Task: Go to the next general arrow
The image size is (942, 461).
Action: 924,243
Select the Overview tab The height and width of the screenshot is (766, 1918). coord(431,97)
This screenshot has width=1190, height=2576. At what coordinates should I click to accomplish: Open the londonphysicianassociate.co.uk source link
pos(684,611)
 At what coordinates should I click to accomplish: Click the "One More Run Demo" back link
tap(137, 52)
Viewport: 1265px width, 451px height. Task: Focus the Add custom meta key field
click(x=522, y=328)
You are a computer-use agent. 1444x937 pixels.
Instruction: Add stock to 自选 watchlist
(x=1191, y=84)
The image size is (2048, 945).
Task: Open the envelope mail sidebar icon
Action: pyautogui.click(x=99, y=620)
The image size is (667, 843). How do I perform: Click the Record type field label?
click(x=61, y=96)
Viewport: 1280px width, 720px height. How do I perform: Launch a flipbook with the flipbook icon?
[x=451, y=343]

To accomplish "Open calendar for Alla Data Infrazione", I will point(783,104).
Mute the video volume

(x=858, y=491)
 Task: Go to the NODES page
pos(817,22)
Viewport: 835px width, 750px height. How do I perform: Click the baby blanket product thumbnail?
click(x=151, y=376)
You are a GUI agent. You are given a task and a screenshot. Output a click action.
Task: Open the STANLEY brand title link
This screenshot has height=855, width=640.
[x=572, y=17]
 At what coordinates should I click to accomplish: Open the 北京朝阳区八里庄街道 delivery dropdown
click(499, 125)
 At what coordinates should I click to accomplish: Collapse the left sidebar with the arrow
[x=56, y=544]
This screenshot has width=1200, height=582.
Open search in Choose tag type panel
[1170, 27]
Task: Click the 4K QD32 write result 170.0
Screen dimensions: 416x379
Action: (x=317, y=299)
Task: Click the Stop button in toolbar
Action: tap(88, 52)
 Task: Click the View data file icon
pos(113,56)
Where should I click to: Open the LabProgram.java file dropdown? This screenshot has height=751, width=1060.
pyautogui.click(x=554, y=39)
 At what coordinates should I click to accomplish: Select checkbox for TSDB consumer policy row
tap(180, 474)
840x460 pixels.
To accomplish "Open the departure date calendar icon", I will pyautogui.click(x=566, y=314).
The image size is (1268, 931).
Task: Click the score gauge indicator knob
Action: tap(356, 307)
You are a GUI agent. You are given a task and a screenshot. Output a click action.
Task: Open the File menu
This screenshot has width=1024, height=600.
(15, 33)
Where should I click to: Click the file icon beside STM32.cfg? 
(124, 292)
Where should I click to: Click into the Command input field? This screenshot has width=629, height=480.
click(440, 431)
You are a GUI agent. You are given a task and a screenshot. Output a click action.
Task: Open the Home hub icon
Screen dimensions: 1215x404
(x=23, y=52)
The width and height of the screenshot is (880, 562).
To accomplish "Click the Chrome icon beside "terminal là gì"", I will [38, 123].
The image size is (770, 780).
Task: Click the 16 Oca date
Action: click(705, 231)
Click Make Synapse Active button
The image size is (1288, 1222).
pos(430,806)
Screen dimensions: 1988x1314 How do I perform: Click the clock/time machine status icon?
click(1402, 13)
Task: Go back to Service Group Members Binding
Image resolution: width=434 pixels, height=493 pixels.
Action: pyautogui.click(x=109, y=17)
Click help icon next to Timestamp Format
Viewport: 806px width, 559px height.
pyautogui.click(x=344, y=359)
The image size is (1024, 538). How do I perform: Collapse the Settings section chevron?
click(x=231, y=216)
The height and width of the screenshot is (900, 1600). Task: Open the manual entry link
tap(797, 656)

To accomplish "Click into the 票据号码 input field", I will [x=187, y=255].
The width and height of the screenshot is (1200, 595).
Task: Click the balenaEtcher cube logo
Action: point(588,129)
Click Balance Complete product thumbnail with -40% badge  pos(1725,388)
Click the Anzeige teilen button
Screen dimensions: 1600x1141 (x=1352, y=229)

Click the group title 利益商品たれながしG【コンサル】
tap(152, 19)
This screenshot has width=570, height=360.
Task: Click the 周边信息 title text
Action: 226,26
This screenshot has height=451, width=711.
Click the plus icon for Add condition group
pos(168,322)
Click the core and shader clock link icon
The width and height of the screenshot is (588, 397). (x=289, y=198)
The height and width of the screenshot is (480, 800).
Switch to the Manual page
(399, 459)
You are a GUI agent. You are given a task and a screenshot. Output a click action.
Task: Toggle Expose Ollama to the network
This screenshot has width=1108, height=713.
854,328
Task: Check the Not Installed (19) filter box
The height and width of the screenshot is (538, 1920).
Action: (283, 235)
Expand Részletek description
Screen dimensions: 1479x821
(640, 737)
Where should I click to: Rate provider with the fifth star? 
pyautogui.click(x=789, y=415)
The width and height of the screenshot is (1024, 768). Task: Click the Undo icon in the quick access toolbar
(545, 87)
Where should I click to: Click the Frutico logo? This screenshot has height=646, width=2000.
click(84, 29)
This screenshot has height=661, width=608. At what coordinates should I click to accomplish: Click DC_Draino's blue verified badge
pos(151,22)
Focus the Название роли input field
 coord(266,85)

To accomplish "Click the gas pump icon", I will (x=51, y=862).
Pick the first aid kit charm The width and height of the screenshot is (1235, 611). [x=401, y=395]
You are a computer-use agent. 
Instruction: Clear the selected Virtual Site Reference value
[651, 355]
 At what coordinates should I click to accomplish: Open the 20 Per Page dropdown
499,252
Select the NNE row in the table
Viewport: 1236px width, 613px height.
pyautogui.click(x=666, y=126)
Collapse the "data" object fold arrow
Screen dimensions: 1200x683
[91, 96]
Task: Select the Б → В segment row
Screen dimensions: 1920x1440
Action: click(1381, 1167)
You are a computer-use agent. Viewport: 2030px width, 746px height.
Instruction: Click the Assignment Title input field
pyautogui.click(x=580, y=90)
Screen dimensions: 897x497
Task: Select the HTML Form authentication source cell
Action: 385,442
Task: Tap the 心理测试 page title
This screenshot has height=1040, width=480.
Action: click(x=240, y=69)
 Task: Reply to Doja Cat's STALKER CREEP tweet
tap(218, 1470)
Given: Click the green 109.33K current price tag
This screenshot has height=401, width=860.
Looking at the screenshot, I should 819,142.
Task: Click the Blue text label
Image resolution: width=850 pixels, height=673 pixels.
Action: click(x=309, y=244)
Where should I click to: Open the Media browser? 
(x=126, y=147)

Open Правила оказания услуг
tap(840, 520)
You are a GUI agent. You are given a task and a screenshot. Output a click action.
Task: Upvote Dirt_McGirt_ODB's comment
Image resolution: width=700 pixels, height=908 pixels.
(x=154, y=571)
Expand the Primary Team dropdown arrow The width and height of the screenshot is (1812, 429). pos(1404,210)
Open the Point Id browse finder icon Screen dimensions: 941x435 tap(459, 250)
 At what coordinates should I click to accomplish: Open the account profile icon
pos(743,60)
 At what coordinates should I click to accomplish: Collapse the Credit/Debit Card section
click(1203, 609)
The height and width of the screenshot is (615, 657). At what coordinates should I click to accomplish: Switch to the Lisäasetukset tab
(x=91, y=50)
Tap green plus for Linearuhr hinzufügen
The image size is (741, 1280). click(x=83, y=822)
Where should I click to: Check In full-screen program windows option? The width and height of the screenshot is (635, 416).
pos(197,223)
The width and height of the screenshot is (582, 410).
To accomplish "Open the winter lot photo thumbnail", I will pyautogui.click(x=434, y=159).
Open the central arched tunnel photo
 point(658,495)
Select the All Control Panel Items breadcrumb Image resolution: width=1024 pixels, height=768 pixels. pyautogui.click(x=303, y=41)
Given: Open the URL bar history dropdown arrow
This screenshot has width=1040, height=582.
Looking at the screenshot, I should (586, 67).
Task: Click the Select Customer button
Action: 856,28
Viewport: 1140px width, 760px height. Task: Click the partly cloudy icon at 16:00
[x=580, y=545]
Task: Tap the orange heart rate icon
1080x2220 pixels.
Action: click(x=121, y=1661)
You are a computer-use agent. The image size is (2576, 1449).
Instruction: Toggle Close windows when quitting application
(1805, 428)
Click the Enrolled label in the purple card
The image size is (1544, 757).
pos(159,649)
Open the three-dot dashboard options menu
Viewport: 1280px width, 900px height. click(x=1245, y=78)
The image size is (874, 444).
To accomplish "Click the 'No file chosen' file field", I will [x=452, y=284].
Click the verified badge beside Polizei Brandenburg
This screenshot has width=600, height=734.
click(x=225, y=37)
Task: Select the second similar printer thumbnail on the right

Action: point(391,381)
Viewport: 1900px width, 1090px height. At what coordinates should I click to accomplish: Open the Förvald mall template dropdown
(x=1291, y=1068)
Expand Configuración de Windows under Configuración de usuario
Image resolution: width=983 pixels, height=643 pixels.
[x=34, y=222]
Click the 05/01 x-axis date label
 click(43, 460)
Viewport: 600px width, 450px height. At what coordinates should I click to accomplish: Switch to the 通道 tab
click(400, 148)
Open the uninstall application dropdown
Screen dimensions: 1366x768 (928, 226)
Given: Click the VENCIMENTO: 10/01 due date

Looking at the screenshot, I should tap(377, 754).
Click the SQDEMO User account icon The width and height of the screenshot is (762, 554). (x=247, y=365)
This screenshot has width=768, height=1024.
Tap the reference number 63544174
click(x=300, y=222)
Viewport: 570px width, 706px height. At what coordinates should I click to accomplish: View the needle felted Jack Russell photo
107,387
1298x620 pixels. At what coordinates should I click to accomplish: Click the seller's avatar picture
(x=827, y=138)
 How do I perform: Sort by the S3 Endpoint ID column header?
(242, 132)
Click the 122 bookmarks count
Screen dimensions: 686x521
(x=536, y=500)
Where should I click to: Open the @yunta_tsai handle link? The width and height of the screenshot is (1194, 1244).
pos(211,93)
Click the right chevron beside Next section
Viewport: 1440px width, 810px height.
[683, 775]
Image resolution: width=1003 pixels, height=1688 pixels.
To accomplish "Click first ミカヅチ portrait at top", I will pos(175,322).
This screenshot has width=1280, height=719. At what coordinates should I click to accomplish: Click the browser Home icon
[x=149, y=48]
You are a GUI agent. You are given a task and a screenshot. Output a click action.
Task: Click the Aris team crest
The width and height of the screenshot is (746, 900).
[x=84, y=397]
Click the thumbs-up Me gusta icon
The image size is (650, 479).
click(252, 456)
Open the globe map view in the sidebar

> About this exercise:
Count the lines above that contain "computer" and reply with the figure alone.

> Finished exercise:
4